Myasthenia gravis seronegative for acetylcholine receptor antibodies in South Korea: Autoantibody profiles and clinical features.
Park KH., Waters P., Woodhall M., Lang B., Smith T., Sung J-J., Kim K-K., Lim Y-M., Kim J-E., Kim B-J., Park J-S., Lim J-G., Kim D-S., Kwon O., Sohn EH., Bae JS., Yoon B-N., Kim N-H., Ahn S-W., Oh J., Park HJ., Shin KJ., Hong Y-H.

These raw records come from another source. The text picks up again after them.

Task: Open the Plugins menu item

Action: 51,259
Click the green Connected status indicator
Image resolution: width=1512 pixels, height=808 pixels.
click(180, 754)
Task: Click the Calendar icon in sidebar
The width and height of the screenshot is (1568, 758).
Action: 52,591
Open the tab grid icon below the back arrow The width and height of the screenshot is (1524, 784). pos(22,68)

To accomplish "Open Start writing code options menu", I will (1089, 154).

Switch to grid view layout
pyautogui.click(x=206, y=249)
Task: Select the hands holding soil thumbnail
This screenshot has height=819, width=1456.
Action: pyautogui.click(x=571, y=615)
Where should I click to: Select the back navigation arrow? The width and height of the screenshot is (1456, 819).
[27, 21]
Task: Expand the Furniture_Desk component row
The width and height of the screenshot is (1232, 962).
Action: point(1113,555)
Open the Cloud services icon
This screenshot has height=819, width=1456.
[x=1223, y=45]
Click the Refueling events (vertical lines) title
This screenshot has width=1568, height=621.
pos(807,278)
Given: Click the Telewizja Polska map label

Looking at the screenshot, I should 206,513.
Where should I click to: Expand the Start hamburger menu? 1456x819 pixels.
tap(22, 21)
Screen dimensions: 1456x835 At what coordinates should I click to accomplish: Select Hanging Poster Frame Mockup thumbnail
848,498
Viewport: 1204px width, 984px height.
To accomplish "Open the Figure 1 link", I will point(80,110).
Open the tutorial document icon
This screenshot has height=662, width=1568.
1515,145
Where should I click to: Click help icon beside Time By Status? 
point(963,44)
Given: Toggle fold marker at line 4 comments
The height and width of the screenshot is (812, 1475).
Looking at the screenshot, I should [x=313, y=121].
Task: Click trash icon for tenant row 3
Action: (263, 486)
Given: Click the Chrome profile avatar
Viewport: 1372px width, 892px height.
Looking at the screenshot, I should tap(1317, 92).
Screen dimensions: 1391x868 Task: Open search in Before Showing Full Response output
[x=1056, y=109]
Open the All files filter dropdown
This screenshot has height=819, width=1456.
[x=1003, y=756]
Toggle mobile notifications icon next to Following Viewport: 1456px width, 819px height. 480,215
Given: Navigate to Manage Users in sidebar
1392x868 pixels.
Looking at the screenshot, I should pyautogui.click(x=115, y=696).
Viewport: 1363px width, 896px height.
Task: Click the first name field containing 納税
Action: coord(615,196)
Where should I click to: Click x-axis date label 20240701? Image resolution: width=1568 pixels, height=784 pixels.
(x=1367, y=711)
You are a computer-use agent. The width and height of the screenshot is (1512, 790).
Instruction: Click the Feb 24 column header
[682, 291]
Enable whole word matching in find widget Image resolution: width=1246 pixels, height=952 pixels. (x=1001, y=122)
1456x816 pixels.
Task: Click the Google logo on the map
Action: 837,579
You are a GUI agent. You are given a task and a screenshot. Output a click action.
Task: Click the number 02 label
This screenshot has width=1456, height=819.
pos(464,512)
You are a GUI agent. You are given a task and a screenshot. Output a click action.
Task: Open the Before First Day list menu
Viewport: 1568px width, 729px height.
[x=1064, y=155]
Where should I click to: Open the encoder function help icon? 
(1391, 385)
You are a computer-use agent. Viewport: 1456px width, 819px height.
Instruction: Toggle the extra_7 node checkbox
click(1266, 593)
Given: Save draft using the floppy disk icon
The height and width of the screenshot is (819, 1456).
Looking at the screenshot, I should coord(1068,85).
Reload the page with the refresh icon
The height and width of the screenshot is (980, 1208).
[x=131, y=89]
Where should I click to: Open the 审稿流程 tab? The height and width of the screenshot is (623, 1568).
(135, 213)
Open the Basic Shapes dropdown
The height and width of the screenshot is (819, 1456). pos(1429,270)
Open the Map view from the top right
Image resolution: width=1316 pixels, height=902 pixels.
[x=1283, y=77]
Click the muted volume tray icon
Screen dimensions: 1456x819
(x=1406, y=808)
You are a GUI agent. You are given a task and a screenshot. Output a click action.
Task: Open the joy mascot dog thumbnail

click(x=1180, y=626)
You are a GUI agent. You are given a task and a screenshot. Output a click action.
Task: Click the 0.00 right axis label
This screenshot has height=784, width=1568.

Acquired myasthenia gravis (MG) is a prototype autoimmune disease of the neuromuscular junction, caused in most patients by autoantibodies to the muscle nicotinic acetylcholine receptor (AChR). There seem to be ethnic and regional differences in the frequency and clinical features of MG seronegative for the AChR antibody. This study aimed to describe the autoantibody profiles and clinical features of Korean patients with generalized MG seronegative for the AChR antibody. A total of 62 patients with a high index of clinical suspicion of seronegative generalized MG were identified from 18 centers, and we examined their sera for antibodies to clustered AChR, muscle-specific tyrosine kinase (MuSK), and low-density lipoprotein receptor-related protein 4 (LRP4) by cell-based assays (CBA) and to MuSK by radioimmunoprecipitation assay (RIPA). We also included 8 patients with ocular MG, 3 with Lambert-Eaton myasthenic syndrome, 5 with motor neuron disease, and 9 with other diagnoses as comparators for the serological testing. Antibodies were identified in 25/62 (40.3%) patients: 7 had antibodies to clustered AChR, 17 to MuSK, and 2 to LRP4. Three patients were double seropositive: 1 for MuSK and LRP4, and 2 for MuSK and clustered AChR. The patients with MuSK antibodies were mostly female (88.2%) and characterized by predominantly bulbar involvement (70%) and frequent myasthenic crises (58.3%). The patients with antibodies to clustered AChR, including 2 with ocular MG, tended to have a mild phenotype and good prognosis.